Subtypes identification on heart failure with preserved ejection fraction via network enhancement fusion using multi-omics data

Affiliations

Subtypes identification on heart failure with preserved ejection fraction via network enhancement fusion using multi-omics data

Yongqing Wu et al. Comput Struct Biotechnol J. .

Abstract

Heart failure with preserved ejection fraction (HFpEF) is associated with multiple etiologic and pathophysiologic factors. HFpEF leads to significant cardiovascular morbidity and mortality. There are various reasons that fail to identify effective therapeutic interventions for HFpEF, primarily due to its clinical heterogeneity causing significant difficulties in determining physiologic and prognostic implications for this syndrome. Thus, identifying clinical subtypes using multi-omics data has great implications for efficient treatment and prognosis of HFpEF patients. Here we proposed to integrate mRNA, DNA methylation and microRNA (miRNA) expression data of HFpEF with a similarity network fusion (SNF) method following a network enhancement (ne-SNF) denoising technique to form a fused network. A spectral clustering method was then used to obtain clusters of patient subtypes. Experiments on HFpEF datasets demonstrated that ne-SNF significantly outperforms single data subtype analysis and other integrated methods. The identified subgroups were shown to have statistically significant differences in survival. Two HFpEF subtypes were defined: a high-risk group (16.8%) and a low-risk group (83.2%).
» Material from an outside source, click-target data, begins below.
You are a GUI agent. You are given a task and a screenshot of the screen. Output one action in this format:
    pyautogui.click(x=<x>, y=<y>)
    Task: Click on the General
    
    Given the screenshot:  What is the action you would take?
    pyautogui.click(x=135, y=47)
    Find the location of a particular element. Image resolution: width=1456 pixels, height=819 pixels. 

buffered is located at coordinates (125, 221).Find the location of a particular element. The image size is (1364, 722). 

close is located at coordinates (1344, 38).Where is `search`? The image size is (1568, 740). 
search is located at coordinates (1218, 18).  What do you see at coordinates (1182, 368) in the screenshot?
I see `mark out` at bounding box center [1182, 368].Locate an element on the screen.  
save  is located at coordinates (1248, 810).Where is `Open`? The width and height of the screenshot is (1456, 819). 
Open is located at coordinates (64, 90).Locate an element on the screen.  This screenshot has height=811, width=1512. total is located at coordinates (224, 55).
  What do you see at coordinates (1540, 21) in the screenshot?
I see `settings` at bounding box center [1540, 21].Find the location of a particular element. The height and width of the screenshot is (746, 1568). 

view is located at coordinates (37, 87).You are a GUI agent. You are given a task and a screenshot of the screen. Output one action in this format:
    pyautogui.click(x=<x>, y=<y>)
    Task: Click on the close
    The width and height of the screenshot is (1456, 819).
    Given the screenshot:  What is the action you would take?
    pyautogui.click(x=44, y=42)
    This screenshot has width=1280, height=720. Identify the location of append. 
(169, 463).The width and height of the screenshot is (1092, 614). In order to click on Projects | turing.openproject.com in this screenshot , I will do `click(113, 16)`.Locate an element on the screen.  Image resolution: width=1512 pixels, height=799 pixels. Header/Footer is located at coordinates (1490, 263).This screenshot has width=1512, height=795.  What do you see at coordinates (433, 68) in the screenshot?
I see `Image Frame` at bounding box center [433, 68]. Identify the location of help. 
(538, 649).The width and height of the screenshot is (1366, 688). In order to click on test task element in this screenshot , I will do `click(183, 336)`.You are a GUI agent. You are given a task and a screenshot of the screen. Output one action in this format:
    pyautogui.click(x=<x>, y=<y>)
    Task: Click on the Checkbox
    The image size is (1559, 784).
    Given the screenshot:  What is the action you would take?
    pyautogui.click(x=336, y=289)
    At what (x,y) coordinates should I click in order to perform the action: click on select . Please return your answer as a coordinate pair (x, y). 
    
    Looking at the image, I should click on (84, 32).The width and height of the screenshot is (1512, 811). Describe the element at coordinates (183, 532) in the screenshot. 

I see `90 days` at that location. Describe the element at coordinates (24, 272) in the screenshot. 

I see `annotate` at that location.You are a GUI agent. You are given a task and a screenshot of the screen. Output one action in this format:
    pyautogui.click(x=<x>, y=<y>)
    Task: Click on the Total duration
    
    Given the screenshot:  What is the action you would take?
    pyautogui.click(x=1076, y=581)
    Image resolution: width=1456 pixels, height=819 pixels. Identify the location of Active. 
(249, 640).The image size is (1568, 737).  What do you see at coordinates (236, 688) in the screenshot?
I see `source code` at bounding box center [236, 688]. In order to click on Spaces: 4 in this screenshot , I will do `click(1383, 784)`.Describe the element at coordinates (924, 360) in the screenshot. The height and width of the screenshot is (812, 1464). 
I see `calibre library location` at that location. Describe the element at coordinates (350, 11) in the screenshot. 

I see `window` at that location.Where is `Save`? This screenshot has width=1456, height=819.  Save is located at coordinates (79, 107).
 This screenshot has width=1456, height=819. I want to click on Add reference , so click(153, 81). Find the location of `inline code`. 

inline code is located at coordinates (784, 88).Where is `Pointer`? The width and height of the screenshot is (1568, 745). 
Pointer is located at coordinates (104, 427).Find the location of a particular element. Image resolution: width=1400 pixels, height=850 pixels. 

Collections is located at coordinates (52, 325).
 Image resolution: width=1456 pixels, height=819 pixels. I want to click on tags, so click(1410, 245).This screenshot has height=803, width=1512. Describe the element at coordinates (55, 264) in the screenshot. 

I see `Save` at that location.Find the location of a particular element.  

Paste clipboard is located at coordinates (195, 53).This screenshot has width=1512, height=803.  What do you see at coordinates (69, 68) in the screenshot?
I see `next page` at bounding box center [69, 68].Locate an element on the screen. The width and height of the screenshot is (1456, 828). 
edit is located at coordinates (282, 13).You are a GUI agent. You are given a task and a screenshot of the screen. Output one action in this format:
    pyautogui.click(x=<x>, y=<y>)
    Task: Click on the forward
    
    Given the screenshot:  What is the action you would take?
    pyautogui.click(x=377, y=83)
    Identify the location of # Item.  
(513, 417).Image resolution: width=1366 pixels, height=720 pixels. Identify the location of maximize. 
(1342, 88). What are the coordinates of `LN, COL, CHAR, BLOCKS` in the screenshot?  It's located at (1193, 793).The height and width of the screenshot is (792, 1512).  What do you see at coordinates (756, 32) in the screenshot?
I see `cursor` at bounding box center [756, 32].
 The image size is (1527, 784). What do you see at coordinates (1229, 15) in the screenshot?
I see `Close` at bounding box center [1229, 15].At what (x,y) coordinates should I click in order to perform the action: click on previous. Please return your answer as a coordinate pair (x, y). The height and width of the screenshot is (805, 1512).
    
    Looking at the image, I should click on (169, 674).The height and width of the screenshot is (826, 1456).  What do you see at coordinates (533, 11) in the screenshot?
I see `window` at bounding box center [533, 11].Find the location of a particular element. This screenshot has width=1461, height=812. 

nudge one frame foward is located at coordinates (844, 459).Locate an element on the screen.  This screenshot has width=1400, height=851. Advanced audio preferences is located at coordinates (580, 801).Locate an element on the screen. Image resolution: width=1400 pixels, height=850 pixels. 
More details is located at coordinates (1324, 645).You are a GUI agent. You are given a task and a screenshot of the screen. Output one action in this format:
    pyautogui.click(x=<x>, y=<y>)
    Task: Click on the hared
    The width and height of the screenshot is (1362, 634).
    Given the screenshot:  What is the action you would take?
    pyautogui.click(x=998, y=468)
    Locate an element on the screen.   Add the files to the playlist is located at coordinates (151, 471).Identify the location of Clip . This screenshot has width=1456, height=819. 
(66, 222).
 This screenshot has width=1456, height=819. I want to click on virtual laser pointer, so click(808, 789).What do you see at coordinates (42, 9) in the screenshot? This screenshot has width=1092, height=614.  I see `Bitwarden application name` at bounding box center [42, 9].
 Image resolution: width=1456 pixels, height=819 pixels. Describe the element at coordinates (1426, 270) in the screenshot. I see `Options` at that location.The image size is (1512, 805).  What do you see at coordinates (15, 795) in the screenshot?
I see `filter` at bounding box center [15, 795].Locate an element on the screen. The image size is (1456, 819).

The 5-year mortality rates were 63.3% and 33.0% for the high- and low-risk group, respectively. After adjusting for the effects of clinical covariates, HFpEF patients in the high-risk group were 2.43 times more likely to die than the low-risk group. A total of 157 differentially expressed (DE) mRNAs, 2199 abnormal methylations and 121 DE miRNAs were identified between two subtypes. They were also enriched in many HFpEF-related biological processes or pathways. The ne-SNF method provides a novel pipeline for subtype identification in integrated analysis of multi-omics data.

Keywords: Biomarkers; HFpEF; Multi-omics data integration; Subtypes identification; ne-SNF.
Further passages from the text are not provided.